DoorDash adds in-app safety features, but couriers need more protection

DoorDash is adding a set of tools for its delivery workers called “SafeDash,” which includes a way to contact an agent from the ADT security company or to call 911 through ADT. The company is first launching the tool in major cities like Detroit, Los Angeles, New York, and San Francisco, but says it’ll roll out to all its US couriers by the end of the year.

While it’s good that DoorDash is acknowledging the dangers its delivery workers face, some advocates say that SafeDash won’t help solve the problems of thieves targeting them for their money or bikes, and the apps giving them routes that put them in harm’s way.

According to DoorDash, SafeDash will give delivery workers a button that will have an ADT agent call them if they feel unsafe. That ADT agent will also be able to contact the authorities if the driver is unresponsive, or if something obviously goes wrong. Delivery workers will also be able to skip the call in an emergency situation and have ADT contact 911 for them. The security company will be able to give the Dasher’s GPS location to the police and will communicate with the delivery worker through text so they can relay information to authorities without having to actually talk out loud.

Those who work for DoorDash and other services like it face a variety of dangers posed by inattentive drivers, poor infrastructure, the weather, and other people. A report from The Verge detailed the danger bike delivery workers in New York City can face when their route includes going over bridges or through tunnels where they’re often ambushed by people looking to steal the expensive e-bikes they need to stay competitive. Through it all, they’re expected to complete deliveries on time — otherwise, they worry they might be downgraded and get fewer gig offers.

One of DoorDash’s competitors, Uber, also has a panic button that works in a similar way for drivers, couriers, and riders. But some delivery workers, whose work puts them at risk of injury and robbery, feel like a technology-based solution isn’t going to fix the issue. “We don’t need an app to call 911,” Hildalyn Colón-Hernández from the Worker’s Justice Project told The Verge. Instead, she says, workers need to be able to choose areas that they feel safe working, and not face penalties for prioritizing their safety over a completed delivery. While New York City is working on legislation to codify those kinds of protections into law, protections will still be needed for workers in other cities.

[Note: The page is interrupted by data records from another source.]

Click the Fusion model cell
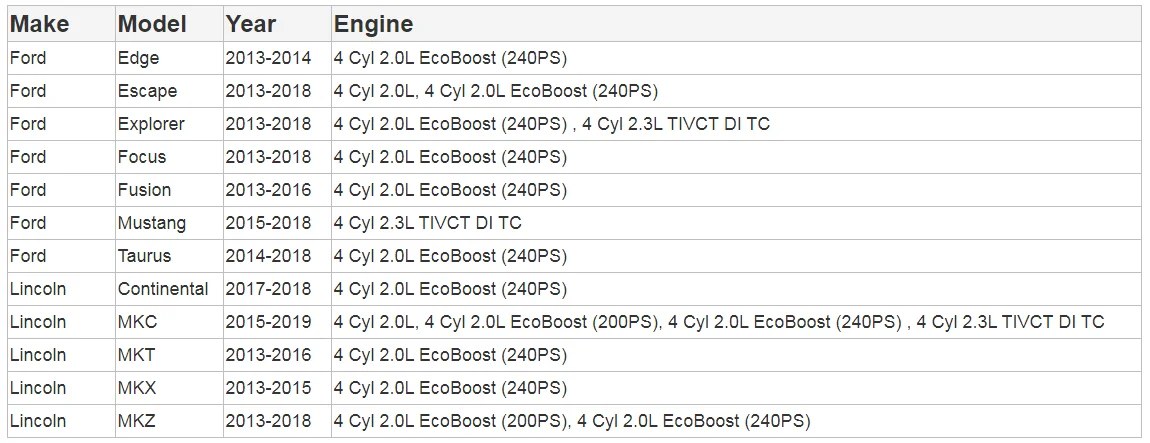The image size is (1150, 443). 144,190
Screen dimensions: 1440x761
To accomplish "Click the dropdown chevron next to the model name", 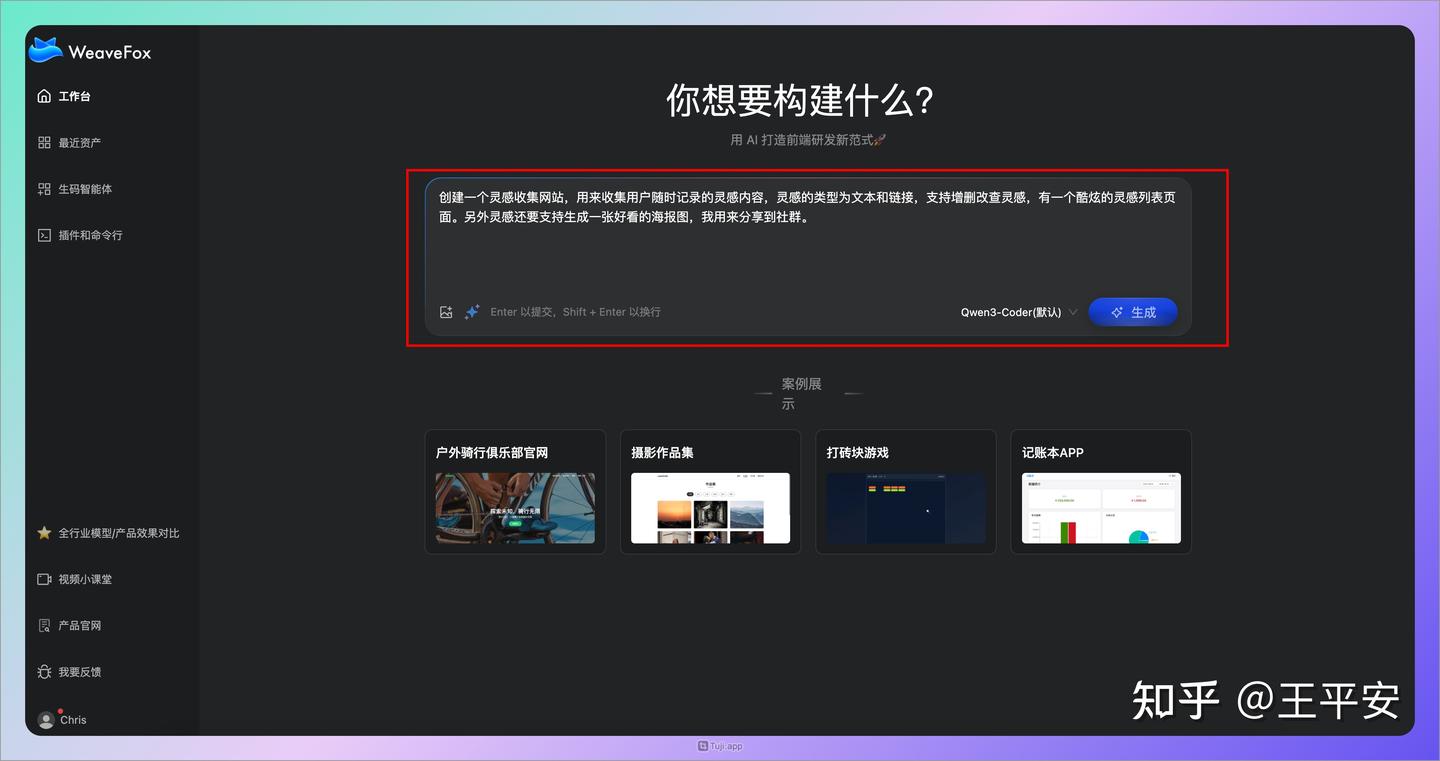I will pyautogui.click(x=1073, y=312).
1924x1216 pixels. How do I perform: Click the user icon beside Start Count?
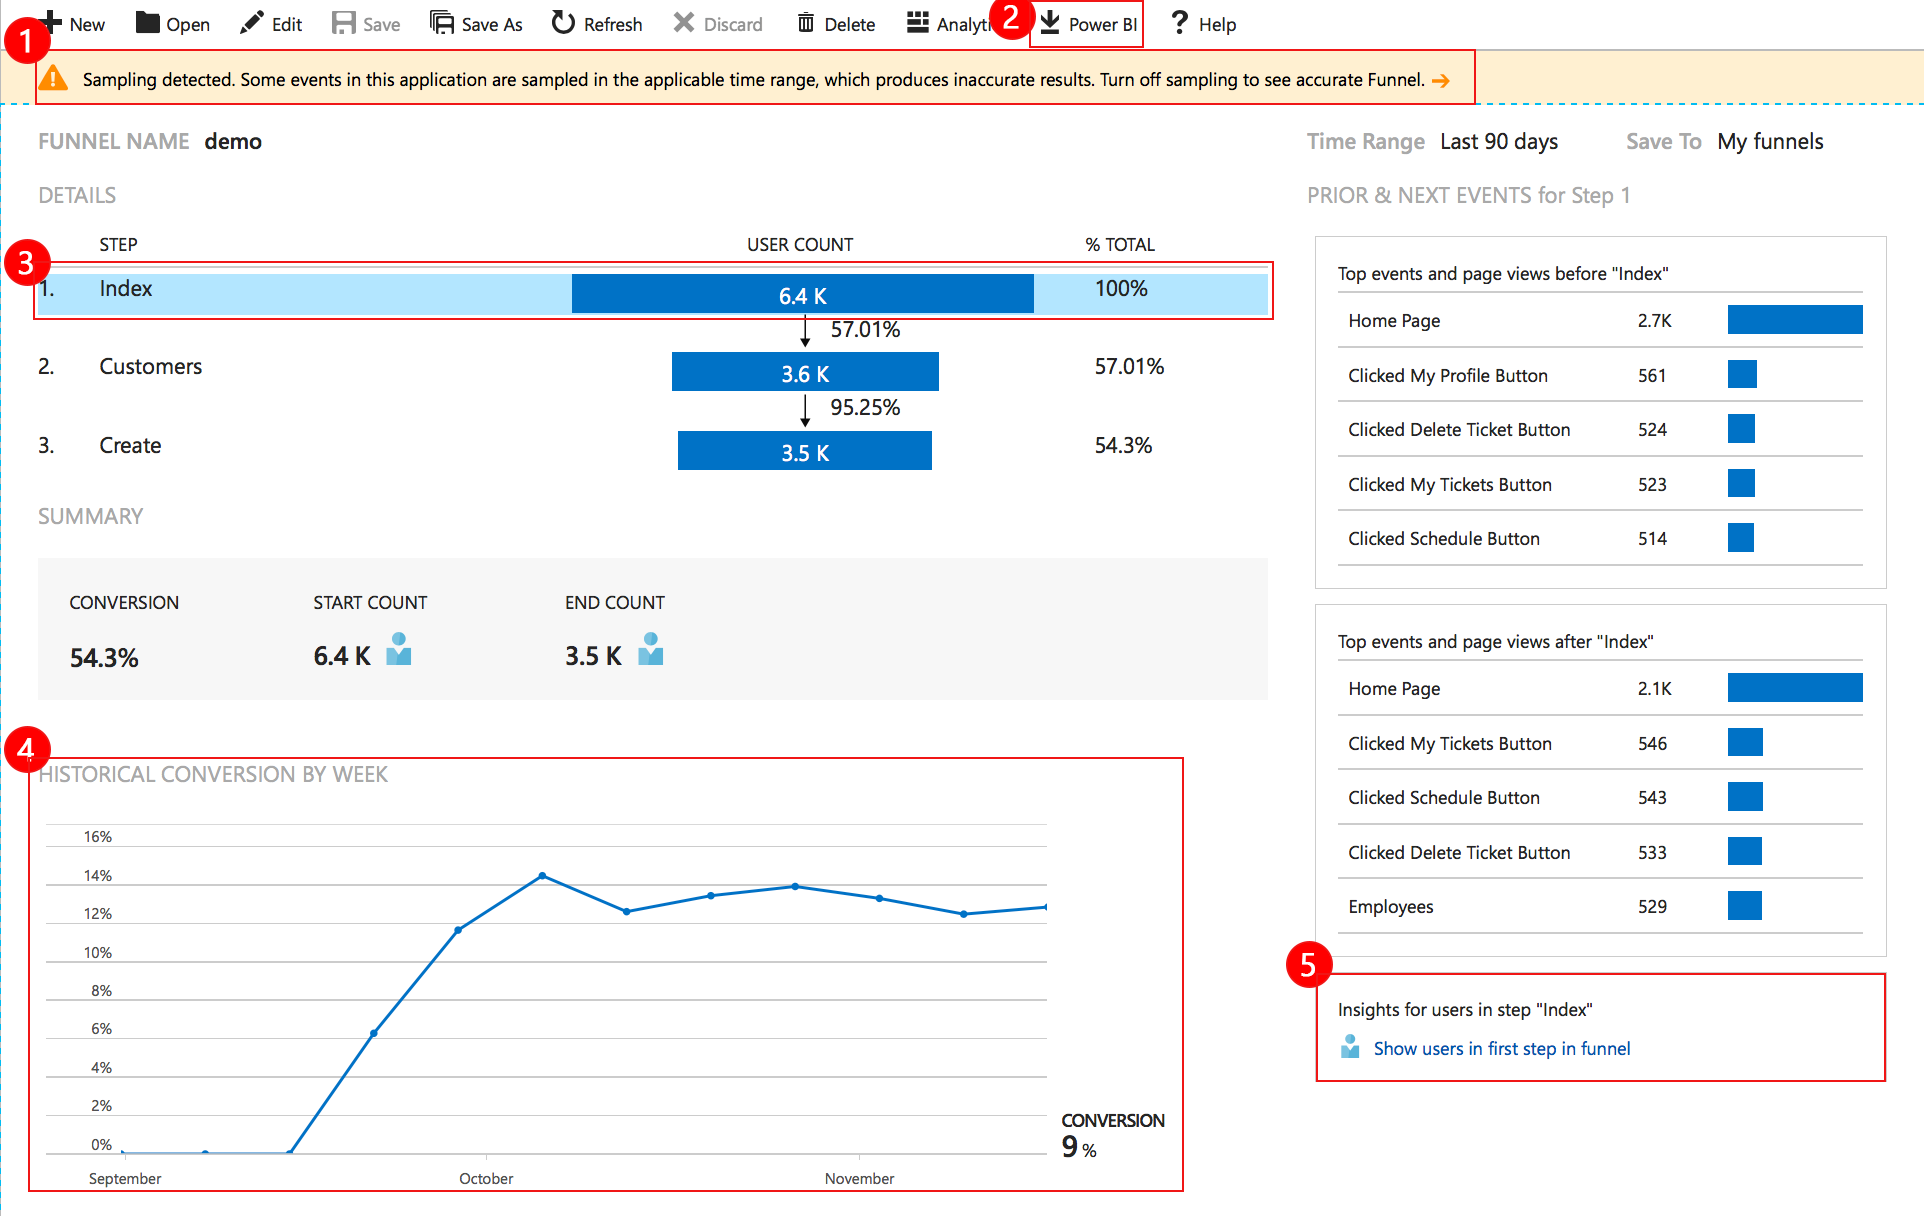coord(399,650)
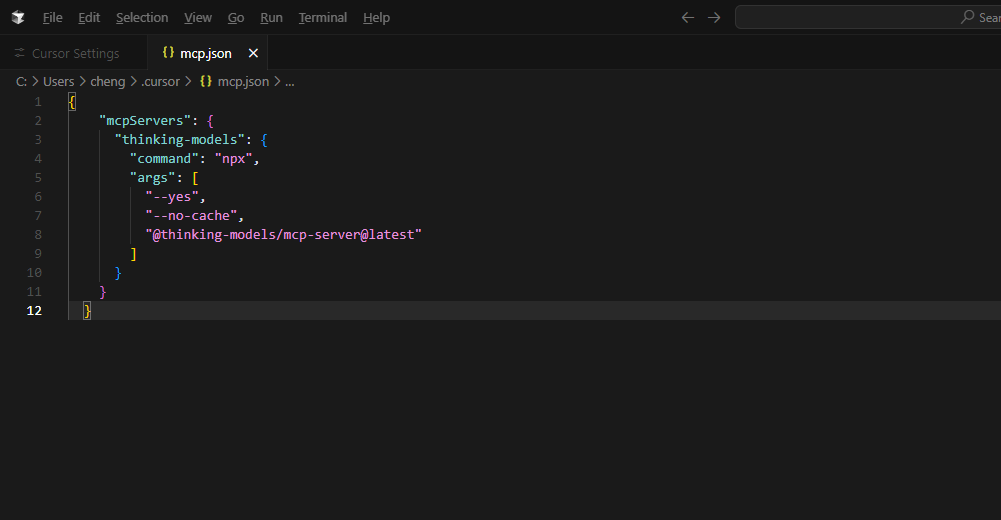
Task: Click line number 5 in gutter
Action: [x=38, y=177]
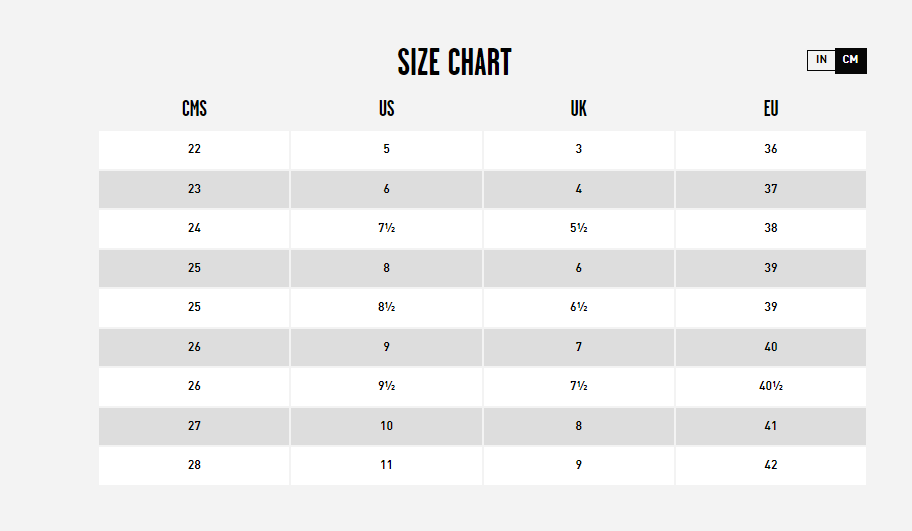Image resolution: width=912 pixels, height=531 pixels.
Task: Click UK size 7 cell
Action: [x=579, y=347]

Hernández says that by adding the SafeDash feature, DoorDash is signaling that it knows it has a responsibility to keep its workers safe, which it hasn’t necessarily done enough in the past. The dangers delivery workers face have been shown in reports by both advocacy organizations like the WJP and Los Deliveristas Unidos, and from media outlets like The Verge, but until recently they haven’t been faced head-on by companies, legislators, or even customers. They’re still an everyday reality for delivery workers, though — Hernández says that 19 NYC Deliveristas have died on the job in the past 18 months alone, and there have been other incidents throughout the country as well.

While delivery apps may be beginning to acknowledge that they have a role to play in keeping their workers safe, society is still grappling with how gig workers should be treated. California voters passed Proposition 22 almost exactly a year ago, which made it legal for companies like DoorDash, Lyft, and Uber to classify their workers as contractors instead of employees (and therefore exempt them from benefits like company-provided health insurance). The law has since been ruled as unconstitutional.